I have posted several poems on this blog from Francis Jammes, the French poet writing in the late nineteenth and early twentieth centuries. They are mostly pastoral, wistful, gently jocular, nostalgic or celebratory of the poet’s surroundings. You get a sense of a man at peace with himself and with the world. This poem has a very different tone, even more shocking when compared with his other poems (at least those I know).
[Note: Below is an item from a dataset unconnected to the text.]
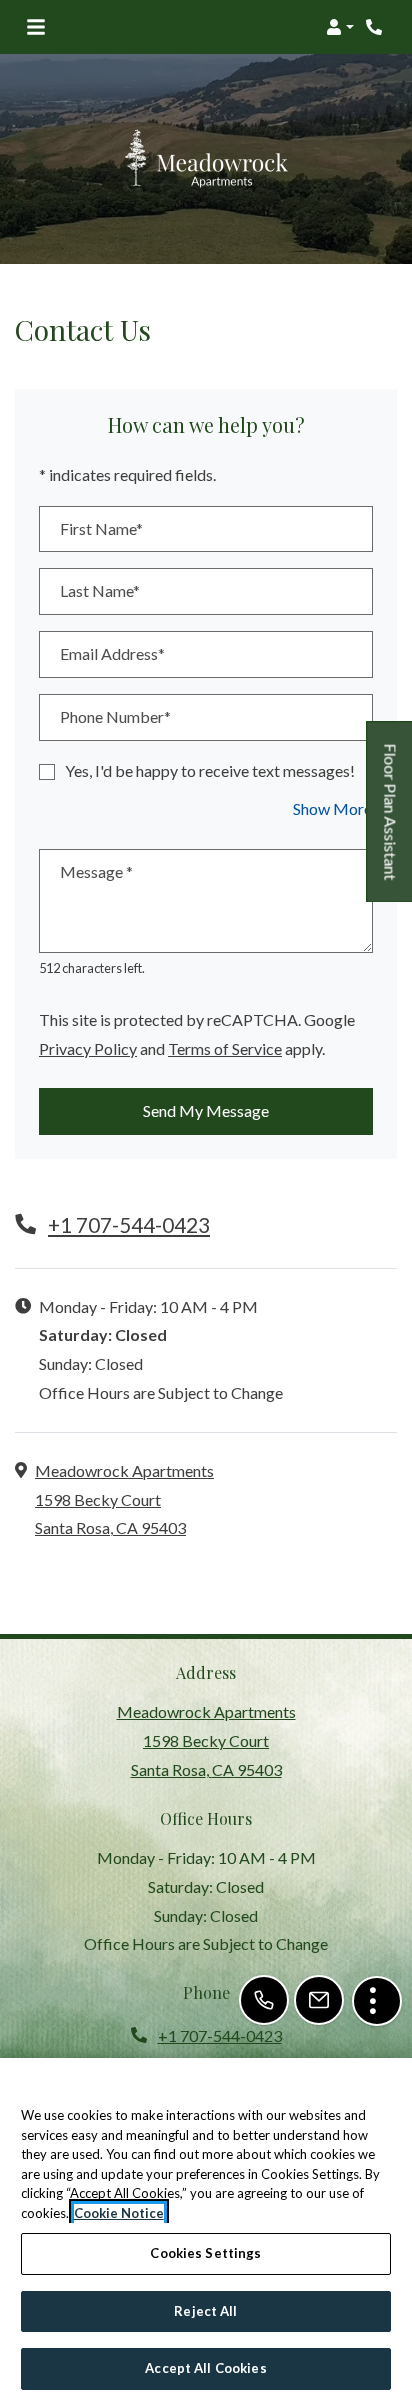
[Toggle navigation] (36, 27)
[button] (340, 27)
It seems to be an extended cry of pan and suffering, in which the courage of the title has no use nor even a palliative effect.
Du Courage?
Du courage ?
Mon âme éclate de douleur.
Cette vie me déchire.
Je ne puis plus pleurer.
Qu’y a-t-il, qu’y a-t-il, qu’y a-t-il, dans mon cœur
Il est silencieux, terrible et déchiré.
Pourtant qu’avais-je fait que de fumer ma pipe devant les doux enfants qui jouaient dans la rue ?
Un serrement affreux me casse la poitrine.
Je ne puis plus railler…
C’est trop noir, trop aigu.
ô toi que j’ai aimée, conduis-moi par la main vers ce que les hommes ont appelé la mort, et laisse, à tout jamais, sur le mortel chemin, ton sourire clair comme un ciel
d’azur dans l’eau.
L’espoir n’existe plus.
C’était un mot d’enfance.
Souviens-toi de ta triste enfance et des oiseaux
qui te faisaient pleurer, tristes dans les barreaux de la cage où ils piaillaient de souffrance.
Aimer.
Aimer.
Aimer.
Abîmez-moi encore.
Je crève de pitié.
C’est plus fort que la vie.
Je voudrais pleurer seul comme une mère douce qui essuie avec son châle la tombe de son fils.
:
From <http://www.poemes.co/du-courage.html>
The title echoes the words often said to those in pain, or those facing some difficult circumstance – “Be brave”, but the sense is changed by the poet’s addition of a question mark, as if he recognises that this admonition is likely to be rather useless.
The whole poem which follows, with its irregular, staccato lines seems like an extended cry of agony in which declarations of despair are interwoven with images of comfort and hope (smoking his pipe while watching children play in the street; being in love) are immediately dismissed as ultimately comfortless as the poet returns to his dark place of despair, which consists either of an inevitable progression towards death, in the middle of the poem, or, which might be even worse, to the position of a mother crying over the grave over her son, ie a living death.
There is a straight line from a poem such as this to the most desolate works of someone like Samuel Beckett, but fortunately we have plenty of examples of more joyful and positive poems from Jammes.